The Hapag-Lloyd Group was able to further improve its financing structure in comparison to year-end 2010. Equity remains at a consistently high level and the ratio of non-current liabilities to the balance sheet total fell.
| in million EUR | 31/3/2011 | 31/12/2010 |
|---|---|---|
| Cash and cash equivalents | 704.7 | 751.8 |
| Financial liabilities | 1,784.8 | 1,877.5 |
| Net financial position | -1,080.1 | -1,125.7 |
| Gearing (%) | 31.7 | 32.8 |
| changes in the ass et structure |
||
|---|---|---|
| in million EUR | 31/3/2011 | 31/12/2010 |
| Assets | ||
| Non-current assets | 4,775.2 | 5,057.1 |
| Current assets | 1,543.9 | 1,512.4 |
| Of which cash and cash equivalents | 704.7 | 751.8 |
| Total assets | 6,319.1 | 6,569.5 |
| Equity and liabilities | ||
| Equity | 3,368.7 | 3,442.8 |
| Borrowed capital | 2,950.4 | 3,126.7 |
| Of which non-current liabilities | 1,611.3 | 1,878.8 |
| Of which current liabilities | 1,339.1 | 1,247.9 |
| Of which financial liabilities | 1,784.8 | 1,877.5 |
| Of which non-current financial liabilities | 1,409.9 | 1,673.9 |
| Of which current financial liabilities | 374.9 | 203.6 |
| Total equity and liabilities | 6,319.1 | 6,569.5 |
| Cash ratio I | 52.6% | 60.2% |
| Net financial position | -1,080.1 | -1,125.7 |
| Equity ratio | 53.3% | 52.4% |
The Group's balance sheet total shrank by 3.8% as compared with the end of the 2010 financial year and came in at EUR 6,319.1 million.
The main reductions seen within non-current assets affected the carrying amounts of property, plant and equipment and intangible assets, which fell to EUR 4,348.9 million as a result of exchange rate effects of EUR 256.9 million as well as depreciation/armortisation on the reporting date. However, valuation adjustments to the companies accounted for using the equity method and increases in the market value of non-current derivative financial instruments had an opposite effect.
Within current assets, raw materials, supplies and purchased goods grew by EUR 15.5 million due to soaring bunker prices in the course of the first quarter. The market value of the current financial derivatives associated with fuel and currency hedges also rose by EUR 86.4 million.
Cash and cash equivalents fell compared with 31 December 2010 by EUR 47.1 million. More detailed information on this development can be found in the consolidated cash flow statement in the consolidated financial statements.
On the equity and liabilities side, equity (including non-controlling interests) declined to EUR 3,368.7 million as of 31 March 2011. The positive effects from changes in the market value of hedges recognised in equity and reported in the reserve for cash flow hedges were offset by the negative group earnings as well as currency translation effects.

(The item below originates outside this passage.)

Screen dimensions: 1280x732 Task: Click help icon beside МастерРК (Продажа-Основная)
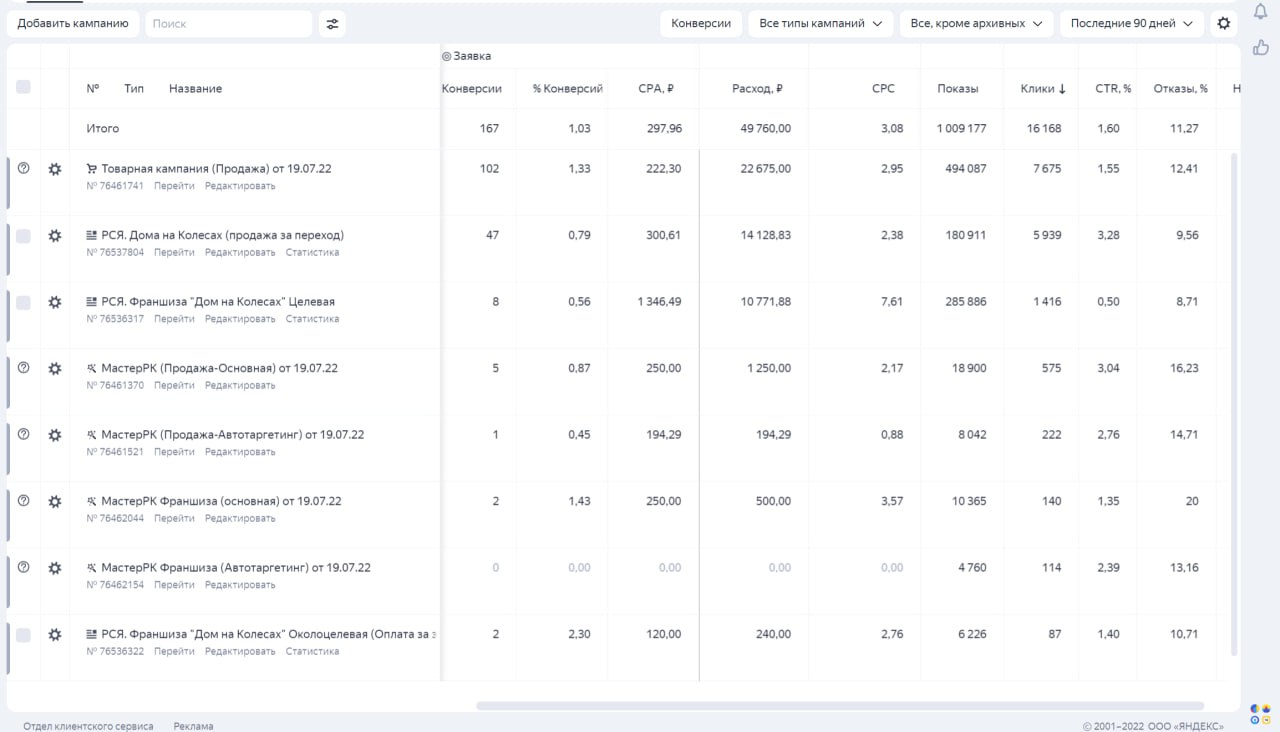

The equity ratio climbed to 53.3%, taking it above the figure from 31 December 2010 of 52.4%.
The decline in borrowed capital resulted primarily from exchange rate effects on the reporting date.
Taking cash and cash equivalents and financial liabilities into account, the net financial position of the Hapag-Lloyd Group as at 31 March 2011 was EUR -1,080.1 million (31 December 2010: EUR -1,125.7 million).
For further information on significant changes to specific balance sheet items, please refer to the Notes.
Please refer to the 2010 Annual Report for details of specific opportunities and risks. At the time of reporting, there were no risks which threatened the ongoing existence of the Hapag-Lloyd Group. From today's perspective, we do not anticipate any fundamental changes to the risk position.
However, the present political unrest in North Africa and the Middle East has caused a significant increase in bunker prices. Furthermore, it is currently impossible to assess the full impact of the natural and environmental disaster in Japan on container shipping.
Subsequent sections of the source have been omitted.